The advent of the quantum computer makes current public-key infrastructure insecure. Cryptography community is addressing this problem by designing, efficiently implementing, and evaluating novel public-key algorithms capable of withstanding quantum computational power. Governmental agencies, such as NIST, are promoting standardization of quantum-resistant algorithms that is expected to run for 7 years. Several modern applications must maintain permanent data secrecy; therefore, they ultimately require the use of quantum-resistant algorithms. Because algorithms are still under scrutiny for eventual standardization, the deployment of the hardware implementation of quantum-resistant algorithms is still in early stages.
In this article, we propose a methodology to design programmable hardware accelerators for lattice-based algorithms, and we use the proposed methodology to implement flexible and energy efficient post-quantum cache-based accelerators for NewHope, Kyber, Dilithium, Key Consensus from Lattice (KCL), and R.EMBLEM submissions to the NIST standardization contest.
To the best of our knowledge, we propose the first efficient domain-specific, programmable cache-based accelerators for lattice-based algorithms. We design a single accelerator for a common kernel among various schemes with different kernel sizes, i.e., loop count, and data types. This is in contrast to the traditional approach of designing one special purpose accelerators for each scheme.
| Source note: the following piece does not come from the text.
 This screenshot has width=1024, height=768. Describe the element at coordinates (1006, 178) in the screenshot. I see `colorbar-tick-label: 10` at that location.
We validate our methodology by integrating our accelerators into an HLS-based SoC infrastructure based on the X86 processor and evaluate overall performance. Our experiments demonstrate the suitability of the approach and allow us to collect insightful information about the performance bottlenecks and the energy efficiency of the explored algorithms. Our results provide guidelines for hardware designers, highlighting the optimization points to address for achieving the highest energy minimization and performance increase. At the same time, our proposed design allows us to specify and execute new variants of lattice-based schemes with superior energy efficiency compared to the main application processor without changing the hardware acceleration platform. For example, we manage to reduce the energy consumption up to 2.1x and energy-delay product (EDP) up to 5.2x and improve the speedup up to 2.5x.